The gradual drop in oil prices has led to uncertainty in Edmonton’s housing market. Listing inventory is up, as newly built homes and condominiums compete with resale properties in a buyer’s market. Average days on market increased from 43 in October 2014 to 57 in October 2015, and there was a 5.8 month supply of inventory on the market as of Oct. 31. Despite higher inventory, the average residential sale price is up slightly year-over-year, from $367,038 in 2014 to approximately $373,450. While the market has seen a shift over the past year, an ongoing $5 billion development project in downtown Edmonton has stimulated the local economy and helped to keep employment levels up. Potential buyers have been cautious this year as they wait to see how the economy will shift over the next several months.
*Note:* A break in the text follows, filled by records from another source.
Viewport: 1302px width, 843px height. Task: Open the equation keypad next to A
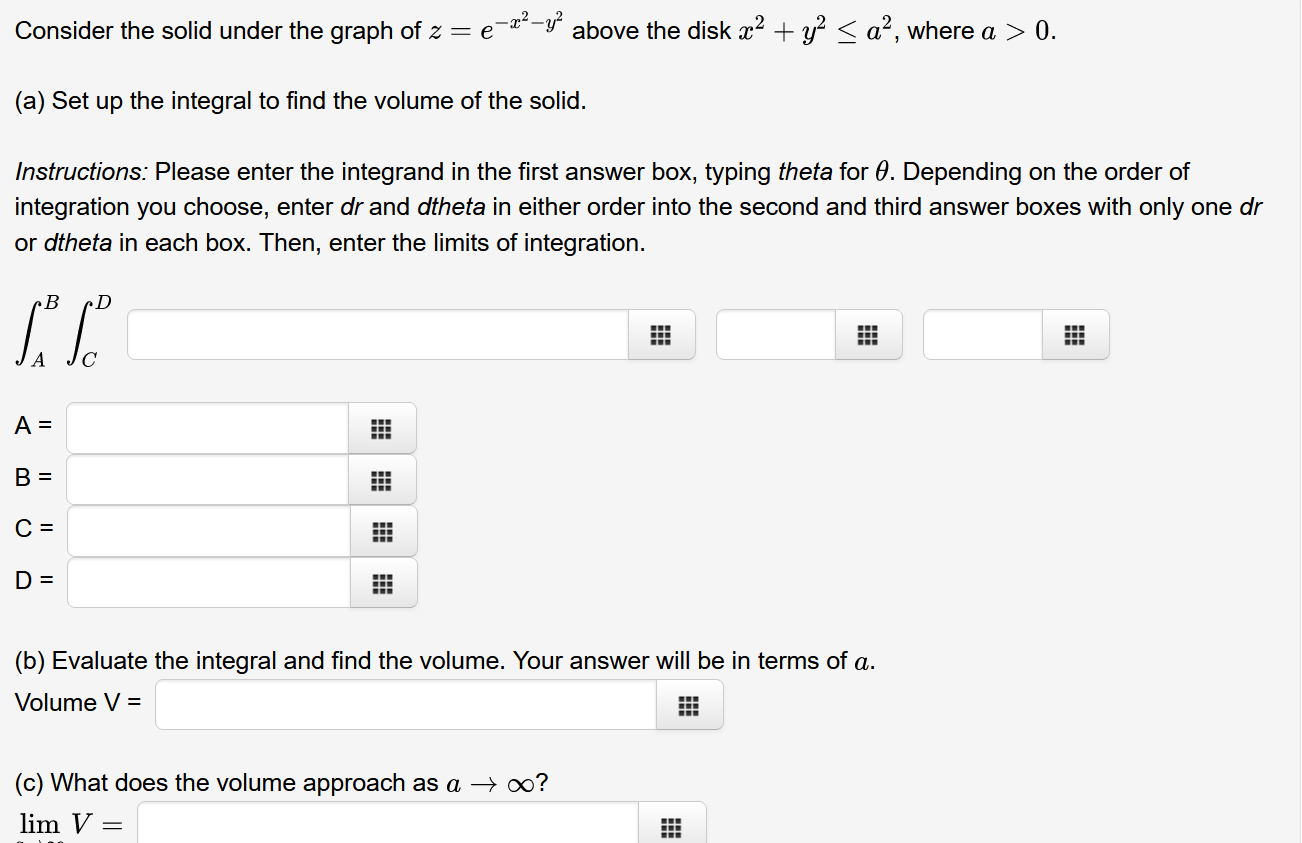381,428
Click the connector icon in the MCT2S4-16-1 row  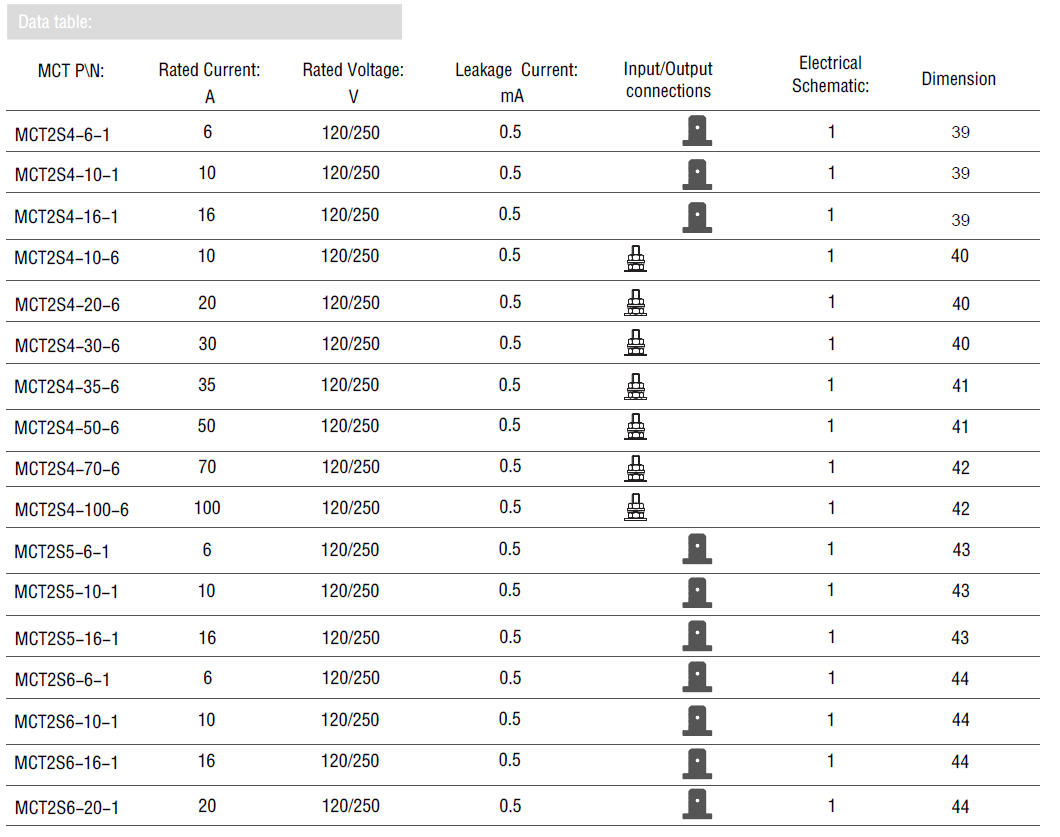697,217
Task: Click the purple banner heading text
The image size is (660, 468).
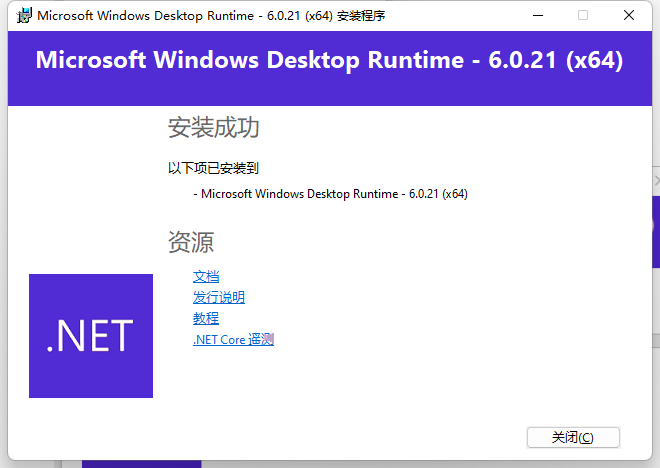Action: pos(329,60)
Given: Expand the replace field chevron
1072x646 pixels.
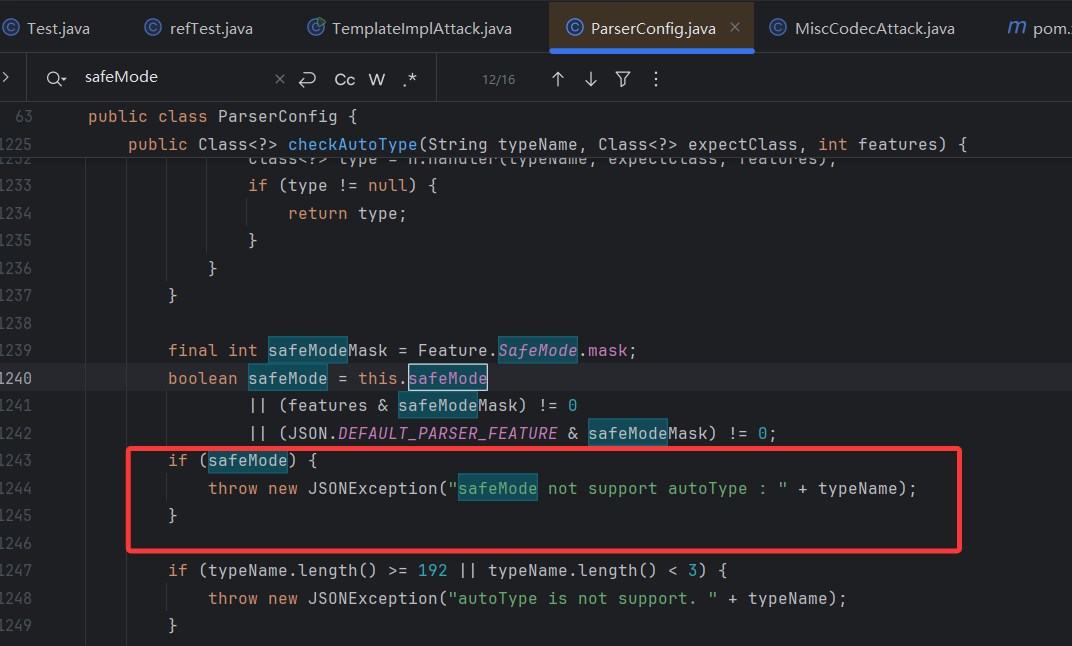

The first-time buyer market in Edmonton has shifted over the past few years. There are fewer single potential buyers moving to the city for high-paying jobs and purchasing on their own. Now, first-time buyers tend to be young couples or families. These first-time buyers typically enter the market by purchasing a home in the $350,000 range, which could be a half-duplex in an established neighbourhood closer to downtown, or a newer house in the suburbs.
Condominiums have been more affected by the downturn in the housing market than detached homes. There is a good supply of condo inventory on the market, due to significant development over the past several years. In 2014, 67 per cent of condo listings were sold, whereas from January to October
of this year, only 49% were sold. While sales of condo units are down year-over-year, the average
price remains stable. The average 2015 sale price for a condo at the end of October was $252,956, on par with the 2014 average of $252,159.
Edmonton’s luxury market has been slower this year. There is good selection for potential buyers as there are higher inventory levels than in other segments of the market. This is due to new construction that has recently come up for sale.